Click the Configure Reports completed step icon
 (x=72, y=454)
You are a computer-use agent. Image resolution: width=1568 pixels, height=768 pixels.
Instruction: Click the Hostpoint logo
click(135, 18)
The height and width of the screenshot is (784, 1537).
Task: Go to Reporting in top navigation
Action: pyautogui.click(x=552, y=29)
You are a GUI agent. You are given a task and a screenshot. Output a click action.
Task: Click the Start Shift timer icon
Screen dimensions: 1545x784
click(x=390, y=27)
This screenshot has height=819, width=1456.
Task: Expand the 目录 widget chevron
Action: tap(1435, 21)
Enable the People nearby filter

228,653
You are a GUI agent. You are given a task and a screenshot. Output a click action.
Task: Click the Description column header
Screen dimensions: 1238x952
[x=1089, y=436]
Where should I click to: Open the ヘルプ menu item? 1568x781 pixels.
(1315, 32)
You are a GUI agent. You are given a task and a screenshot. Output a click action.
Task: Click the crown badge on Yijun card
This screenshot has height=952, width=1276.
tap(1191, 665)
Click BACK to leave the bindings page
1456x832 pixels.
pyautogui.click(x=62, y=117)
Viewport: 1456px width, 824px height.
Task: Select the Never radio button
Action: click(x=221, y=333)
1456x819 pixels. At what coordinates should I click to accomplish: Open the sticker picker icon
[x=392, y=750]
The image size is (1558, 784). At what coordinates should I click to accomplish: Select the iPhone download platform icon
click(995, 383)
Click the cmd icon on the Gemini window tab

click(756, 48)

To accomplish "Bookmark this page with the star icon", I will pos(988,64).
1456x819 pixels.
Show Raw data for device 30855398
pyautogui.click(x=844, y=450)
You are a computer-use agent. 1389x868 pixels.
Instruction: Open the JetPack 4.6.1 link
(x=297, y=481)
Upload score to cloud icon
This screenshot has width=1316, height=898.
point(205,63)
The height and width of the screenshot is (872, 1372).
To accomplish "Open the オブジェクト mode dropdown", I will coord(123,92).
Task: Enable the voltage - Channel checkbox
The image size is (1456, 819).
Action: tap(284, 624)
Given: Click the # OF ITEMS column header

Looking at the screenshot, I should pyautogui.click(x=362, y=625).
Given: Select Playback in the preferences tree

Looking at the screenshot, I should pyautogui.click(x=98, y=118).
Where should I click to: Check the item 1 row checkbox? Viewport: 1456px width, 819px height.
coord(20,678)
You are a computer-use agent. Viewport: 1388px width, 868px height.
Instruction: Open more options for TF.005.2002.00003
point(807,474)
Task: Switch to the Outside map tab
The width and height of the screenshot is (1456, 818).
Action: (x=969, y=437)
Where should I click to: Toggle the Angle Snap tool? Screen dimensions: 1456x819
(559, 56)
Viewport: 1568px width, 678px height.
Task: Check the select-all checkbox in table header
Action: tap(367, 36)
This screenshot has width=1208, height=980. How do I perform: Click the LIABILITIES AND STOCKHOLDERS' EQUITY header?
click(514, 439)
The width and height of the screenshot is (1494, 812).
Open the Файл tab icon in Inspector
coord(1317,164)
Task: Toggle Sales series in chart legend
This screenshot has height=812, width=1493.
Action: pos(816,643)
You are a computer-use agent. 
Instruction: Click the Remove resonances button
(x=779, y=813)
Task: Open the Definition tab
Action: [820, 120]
_ _ _ _ _
_Task goal_.
Return exactly the lines of the data, and only those, from the line with "Instruction: Click the Remove" through the last line, inclusive.

_Solved exercise_.
Instruction: Click the Remove resonances button
(x=779, y=813)
Task: Open the Definition tab
Action: [820, 120]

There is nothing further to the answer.